The next day our captain, a bold and reckless man, carried us through to Wrangell by walking his boat over the sand bars on its paddle-wheel. I was exceedingly nervous, because if for any reason we had become stuck in mid river, it would have been impossible to feed Ladrone or to take him ashore except by means of another steamer. However, all things worked together to bring us safely through, and in the afternoon of the second day we entered an utterly different world—the warm, wet coast country. The air was moist, the grasses and tall ferns were luxuriant, and the forest trees immense. Out into a sun-bright bay we swept with a feeling of being in safe waters once more, and rounded-to about sunset at a point on the island just above a frowzy little town. This was Wrangell Island and the town was Fort Wrangell, one of the oldest stations on the coast.

I had placed my horse under bond intending to send him through to Vancouver to be taken care of by the Hudson Bay Company. He was still a Canadian horse and so must remain upon the wharf over night. As he was very restless and uneasy, I camped down beside him on the planks.

I lay for a long time listening to the waters flowing under me and looking at the gray-blue sky, across which stars shot like distant rockets dying out in the deeps of the heavens in silence. An odious smell rose from the bay as the tide went out, a seal bawled in the distance, fishes flopped about in the pools beneath me, and a man playing a violin somewhere in the village added a melancholy note. I could hear the boys crying, "All about the war," and Ladrone continued restless and eager.
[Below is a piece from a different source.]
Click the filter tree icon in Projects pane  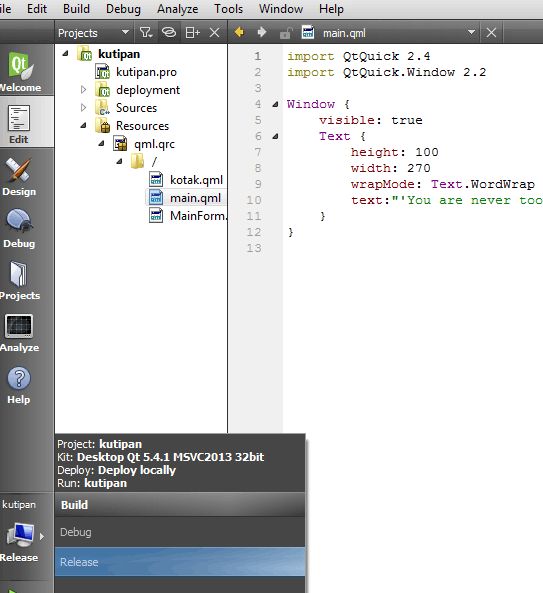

Several times in the night, when he woke me with his trampling, I called to him, and hearing my voice he became quiet.

I took breakfast at a twenty-five cent "joint," where I washed out of a tin basin in an ill-smelling area. After breakfast I grappled with the customs man and secured the papers which made Ladrone an American horse, free to eat grass wherever it could be found under the stars and stripes. I started immediately to lead him to pasture, and this was an interesting and memorable experience.

There are no streets, that is to say no roads, in Wrangell. There are no carriages and no horses, not even donkeys. Therefore it was necessary for Ladrone to walk the perilous wooden sidewalks after me. This he did with all the dignity of a county judge, and at last we came upon grass, knee deep, rich and juicy.

Our passage through the street created a great sensation. Little children ran to the gates to look upon us. "There goes a horsie," they shouted. An old man stopped me on the street and asked me where I was taking "T'old 'orse." I told him I had already ridden him over a thousand miles and now he was travelling with me back to God's country. He looked at me in amazement, and walked off tapping his forehead as a sign that I must certainly "have wheels."

As I watched Ladrone at his feed an old Indian woman came along and smiled with amiable interest. At last she said, pointing to the other side of the village, "Over there muck-a-muck, hy-u muck-a-muck." She wished to see the horse eating the best grass there was to be had on the island.